In order to look at the Goal Thematics v Goal Achievement the data was divided into two groups following statistical convention:
- Group A: those Goal Thematics where 10 or more goals were set
- Group B: those Goal Thematics where fewer than 10 goals had been set
Within Group A 70% or more goals were achieved in five thematic groups (Fig 3b). Within Group B three goal thematics (carer, skills/learning and other, e.g. food bank, travel issues etc.) returned the highest achievement (Table 7.3). Only two thematics fell below 50% achievement: bereavement and confidence/self-esteem (both largely as a result of patients not taking up the suggested services).
In terms of Goal 1, (which might reasonably be seen as the most pressing need) the common themes were mental health, activities and social isolation. Over three quarters of first goals were met and within that 100% of the goals related to 'activities' were met. (Table 7.4).
3.4 Service Pathways (Tables 8-9)
A wide range of services were being accessed to address patient goals but in reality 55% (50) of patients had their goals addressed by accessing 2 or 3 services (Table 8, Table 8.1). A further 27% (25) of patients had their goals addressed by accessing 4 or 5 services. In part, the results reflected the fact that a number of services were providing multi-issue solutions e.g.
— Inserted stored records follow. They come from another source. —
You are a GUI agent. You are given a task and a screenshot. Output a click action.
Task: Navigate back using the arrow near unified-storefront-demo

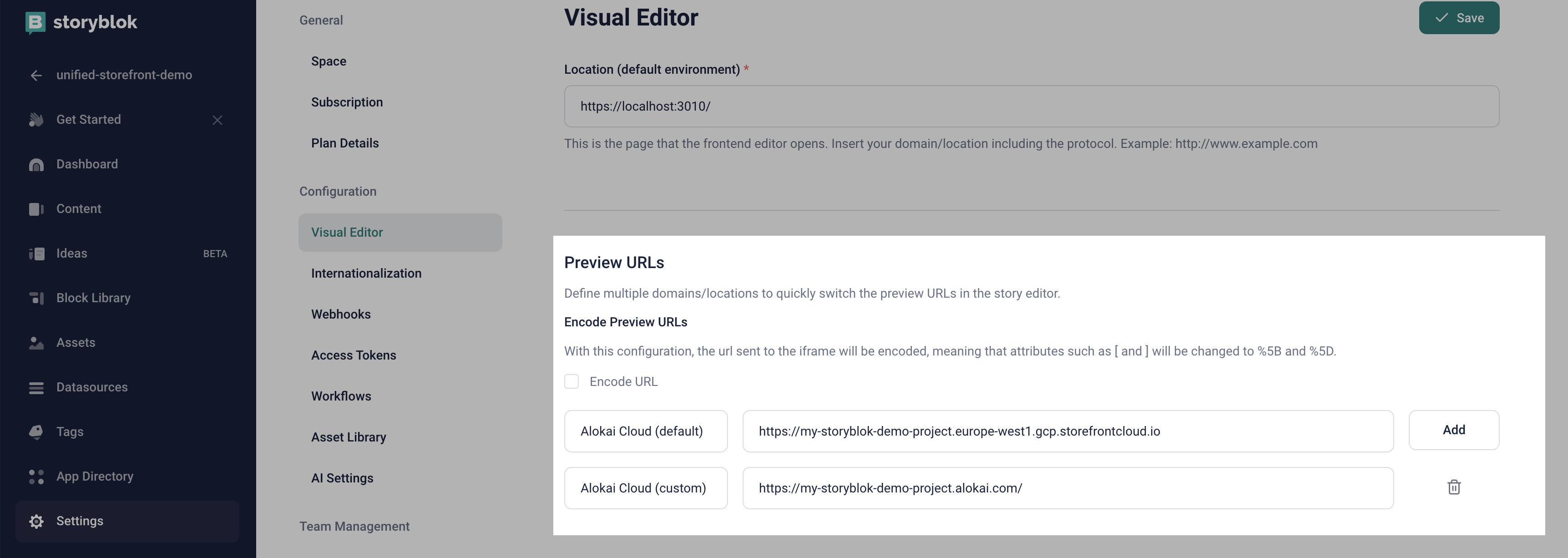click(36, 75)
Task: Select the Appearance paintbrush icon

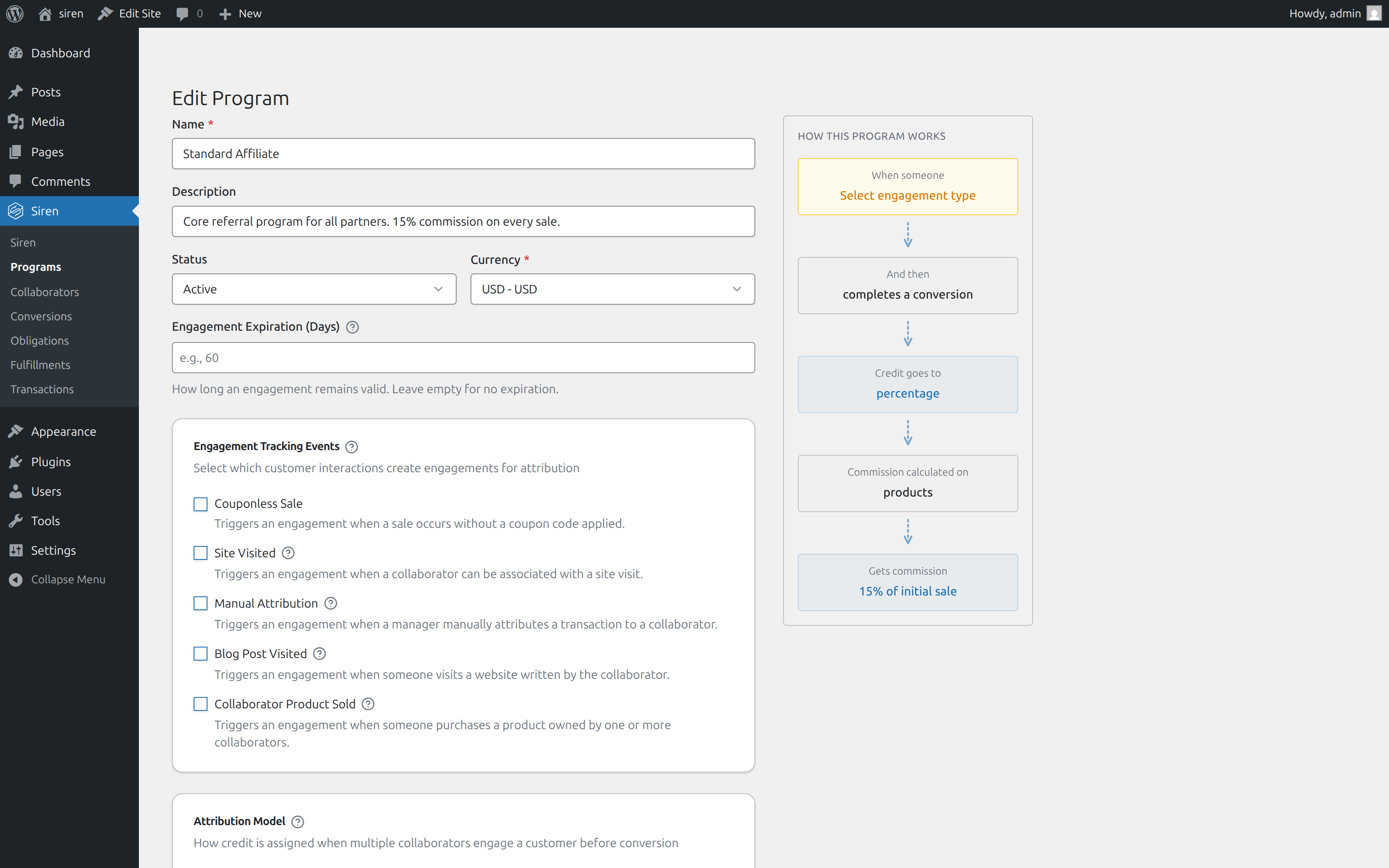Action: tap(16, 431)
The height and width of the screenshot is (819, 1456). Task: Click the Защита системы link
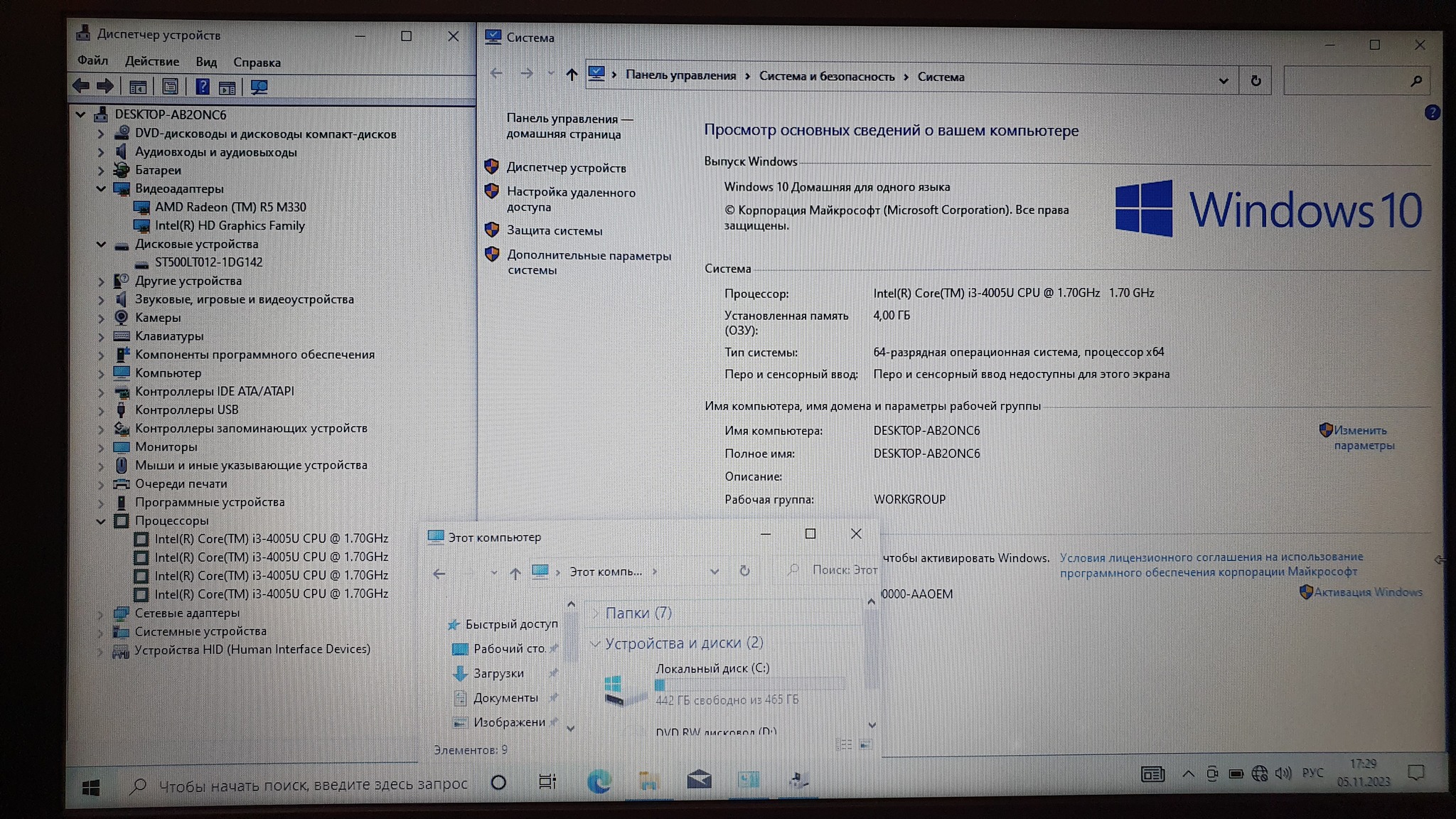click(554, 231)
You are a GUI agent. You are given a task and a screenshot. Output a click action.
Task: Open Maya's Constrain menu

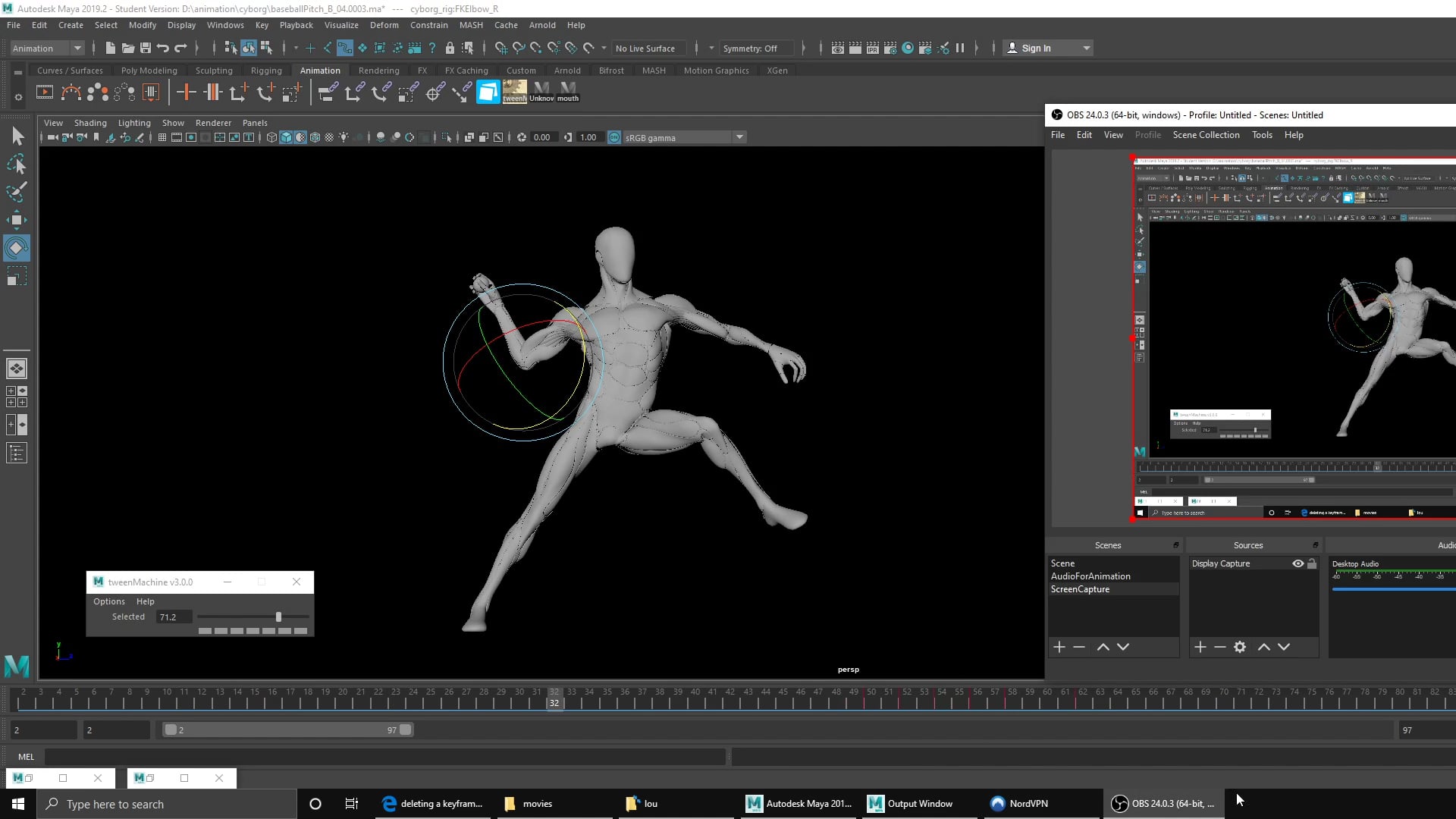click(x=428, y=25)
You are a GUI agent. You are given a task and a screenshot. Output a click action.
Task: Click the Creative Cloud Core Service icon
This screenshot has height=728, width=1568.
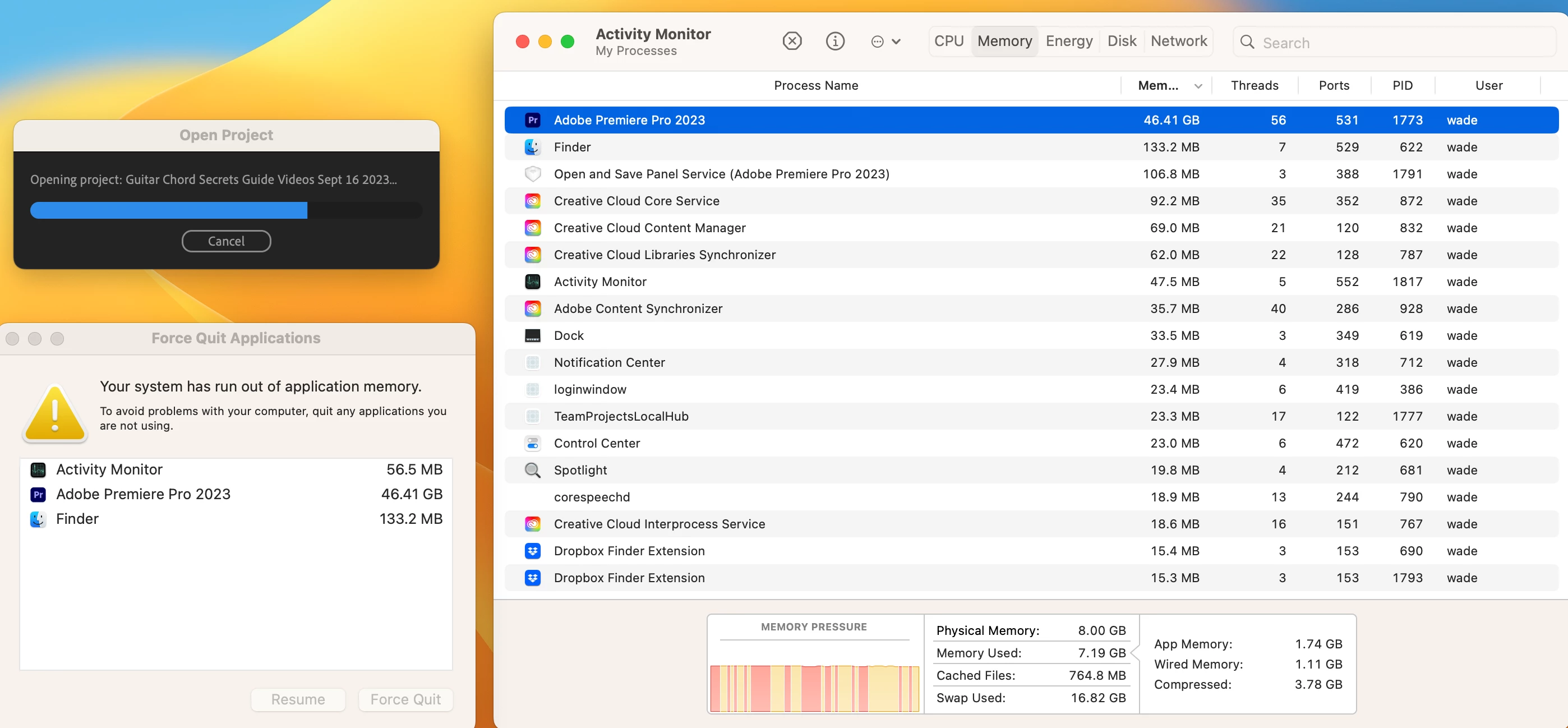(x=533, y=201)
DAMH, Penumbra, Connect, Positive Steps, Remploy, Youth Literacy Team. For example, DAMH creates an umbrella for different projects and provides everything from support groups to activities, to befriending. Thus, in one case the patient started at the 'drop-in' and graduated to the music group and befriender service. The most commonly accessed services related to counselling, finance, activities, housing and employment (Table 9.1, Table 9.2).
3.5 The Role of the Link Worker (Table 10.1 10.2)
The Link Workers undertook a variety of roles within the 100 sample cases beyond the initial collaborative identification of issues to address (Table 10.1). The principle role was that of facilitating the patient's 'goal/s', by suggesting services and groups that could potentially meet their needs; referring the patient to the relevant service/activity and making any necessary appointments. The patient chooses the services/activities they wish to engage with, not the Link Worker. The second major role was providing information to the patient on services/activities and, allied to that, researching new services. This was followed by liaising with services and supporting the patient to access the service.
Just over three quarters (76%, 212 goals) of all goals required between one and three Link Worker roles (Table 10.1), the most common being a combination of facilitation, research/information and support (Table 10.2). Section 5 of the Interim Report expands on the role of the link worker both at case level and within the wider service environment.